→ **Work item**
Copy every record exactly.

→ **Material provided**
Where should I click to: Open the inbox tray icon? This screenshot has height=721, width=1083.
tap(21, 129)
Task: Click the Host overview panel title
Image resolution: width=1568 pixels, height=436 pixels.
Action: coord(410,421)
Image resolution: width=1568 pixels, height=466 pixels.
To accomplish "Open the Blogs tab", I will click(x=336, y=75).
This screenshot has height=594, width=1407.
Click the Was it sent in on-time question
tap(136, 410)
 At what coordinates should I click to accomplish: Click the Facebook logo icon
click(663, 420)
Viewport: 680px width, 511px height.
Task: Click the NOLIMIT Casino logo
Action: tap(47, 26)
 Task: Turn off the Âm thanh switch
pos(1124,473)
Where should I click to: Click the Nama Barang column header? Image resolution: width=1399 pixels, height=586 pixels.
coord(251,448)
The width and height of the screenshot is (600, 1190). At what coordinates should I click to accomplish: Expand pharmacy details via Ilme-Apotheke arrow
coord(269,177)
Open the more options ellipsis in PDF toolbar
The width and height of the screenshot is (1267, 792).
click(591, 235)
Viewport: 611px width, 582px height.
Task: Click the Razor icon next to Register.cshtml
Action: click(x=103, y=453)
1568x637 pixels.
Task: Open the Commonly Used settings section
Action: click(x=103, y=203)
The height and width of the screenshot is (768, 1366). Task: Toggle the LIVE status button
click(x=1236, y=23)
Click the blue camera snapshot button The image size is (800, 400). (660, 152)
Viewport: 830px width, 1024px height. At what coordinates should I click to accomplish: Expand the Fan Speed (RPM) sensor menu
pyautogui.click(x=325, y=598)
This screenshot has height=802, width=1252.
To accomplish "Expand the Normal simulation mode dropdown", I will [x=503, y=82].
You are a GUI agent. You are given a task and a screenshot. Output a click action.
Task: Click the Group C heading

→ **Written reply**
Where should I click to: Open the inbox tray icon? This screenshot has height=721, width=1083.
tap(21, 129)
Task: Click the Host overview panel title
Image resolution: width=1568 pixels, height=436 pixels.
Action: coord(410,421)
Image resolution: width=1568 pixels, height=466 pixels.
To accomplish "Open the Blogs tab", I will click(x=336, y=75).
This screenshot has height=594, width=1407.
Click the Was it sent in on-time question
tap(136, 410)
 At what coordinates should I click to accomplish: Click the Facebook logo icon
click(663, 420)
Viewport: 680px width, 511px height.
Task: Click the NOLIMIT Casino logo
Action: tap(47, 26)
 Task: Turn off the Âm thanh switch
pos(1124,473)
Where should I click to: Click the Nama Barang column header? Image resolution: width=1399 pixels, height=586 pixels.
coord(251,448)
The width and height of the screenshot is (600, 1190). At what coordinates should I click to accomplish: Expand pharmacy details via Ilme-Apotheke arrow
coord(269,177)
Open the more options ellipsis in PDF toolbar
The width and height of the screenshot is (1267, 792).
click(591, 235)
Viewport: 611px width, 582px height.
Task: Click the Razor icon next to Register.cshtml
Action: click(x=103, y=453)
1568x637 pixels.
Task: Open the Commonly Used settings section
Action: click(x=103, y=203)
The height and width of the screenshot is (768, 1366). Task: Toggle the LIVE status button
click(x=1236, y=23)
Click the blue camera snapshot button The image size is (800, 400). (660, 152)
Viewport: 830px width, 1024px height. At what coordinates should I click to accomplish: Expand the Fan Speed (RPM) sensor menu
pyautogui.click(x=325, y=598)
This screenshot has height=802, width=1252.
To accomplish "Expand the Normal simulation mode dropdown", I will [x=503, y=82].
You are a GUI agent. You are given a task and a screenshot. Output a click action.
Task: Click the Group C heading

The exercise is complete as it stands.